Густав подчинился просьбе:
—Я услышал приближающиеся шаги—через сколько-то времени, лучше скажу так. И сперва подумал: это, наверное, Эллена. Однако шаги звучали иначе и имели другой ритм, что противоречило такому предположению. И потом — зачем бы она стала искать дорогу без света? И — разве у нее нет рта, чтобы назвать себя? Человек вскоре подошел близко. И теперь его присутствие воздействовало на меня непосредственно. Я слышал, как он пыхтит. Он ощупью пробирался вперед и пыхтел. Я почувствовал леденящий страх. Не то чтобы у меня возникло ощущение угрозы... Хоть я и был беззащитен, об опасности я не думал. Просто понимал: он вот-вот наткнется на бухты троса. Что тогда случится, я себе представить не мог. «Окликнуть его?» — пронеслось в голове. Я подумал: терять мне все равно нечего. Но на меня нашел какой-то ступор, да и голос пропал. Я был так захвачен текущим мгновением, что безвольно ждал, когда меня застигнут врасплох. И человек этот в самом деле наткнулся на бухты троса. Он очень тихо сказал себе: «Ага»; и отступил на два или три шага. Потом вспыхнул электрический фонарик. Луч нацелился на меня, мне в лицо. Спрятать лицо я даже не попытался. «Так», — сказал человек и отошел еще на несколько шагов, а свет фонарика по-прежнему был направлен мне в лицо. Я обнаружил, что ослеплен лучом. Но уши слышали: человек этот внезапно стал ступать очень тихо, как будто и у него имелись веские основания, чтобы сделать себя беспредметным.
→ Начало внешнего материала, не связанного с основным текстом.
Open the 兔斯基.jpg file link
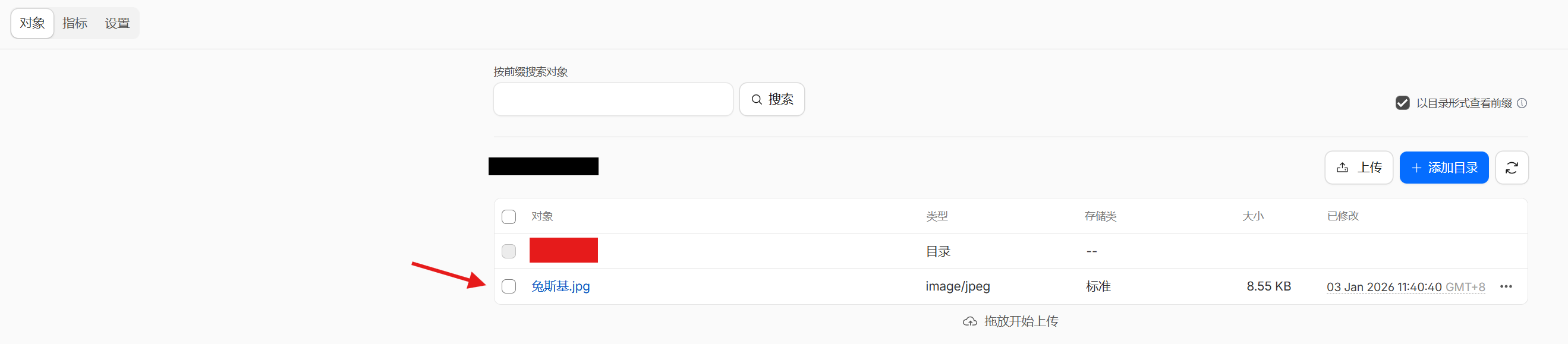 [561, 286]
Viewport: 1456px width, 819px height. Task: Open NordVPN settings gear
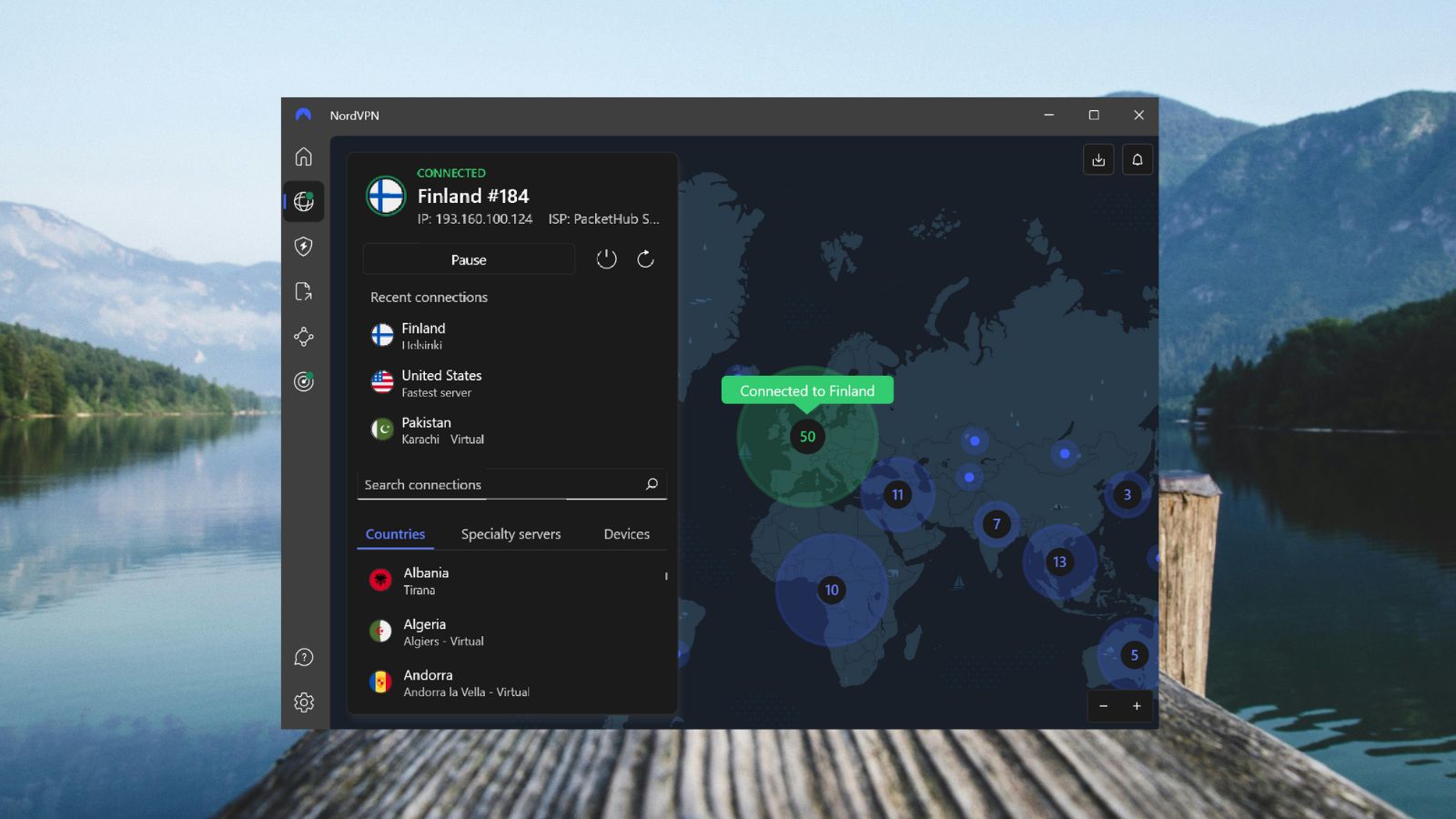pyautogui.click(x=303, y=702)
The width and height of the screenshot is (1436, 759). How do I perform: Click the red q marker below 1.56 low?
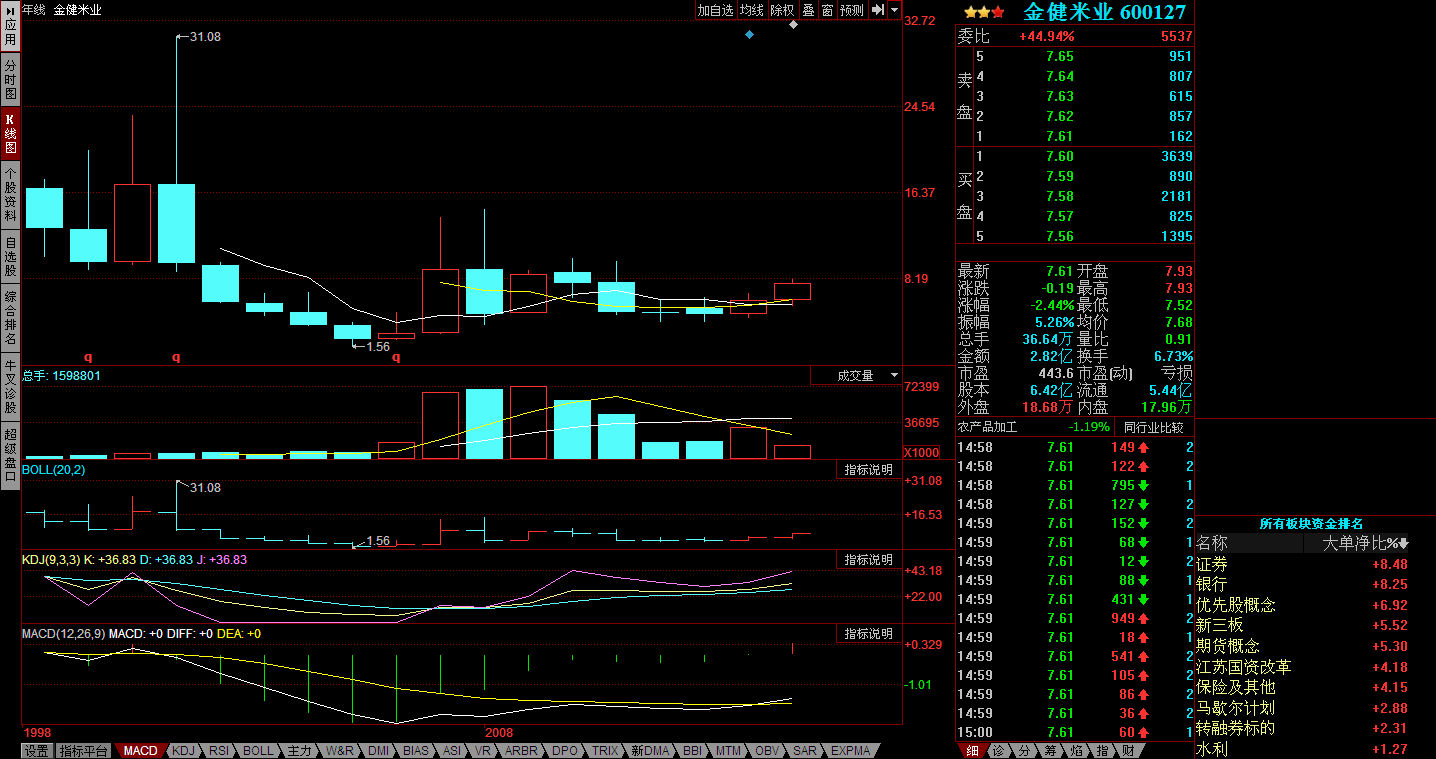click(396, 356)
После того как он долго меня рассматривал—и, может быть, узнал,—его интерес ко мне иссяк. Он теперь посылал луч фонарика во все концы помещения, чувствуя себя вполне комфортно. Как мне казалось. Я тем временем преодолел приступ слепоты. И вновь начал узнавать детали обстановки. Человек направился к одной из деревянных переборок, к стене. Доски отбросили назад свет фонарика. Так мне представилась возможность... времени, чтобы ее использовать, тоже хватило... возможность опознать чужака. Оказалось, это судовладелец. Удивление мое было велико. Но возросло еще больше, когда я заметил, что непрошеный гость ищет на переборке какой-то механизм. Хозяин корабля низко наклонился. И быстро нашел... то ли рычажок, то ли кнопку, то ли замок. Он воспользовался этим устройством. Стена сдвинулась в сторону. И возникла черная дыра. Он шагнул туда. Доски снова соединились. Свет иссяк.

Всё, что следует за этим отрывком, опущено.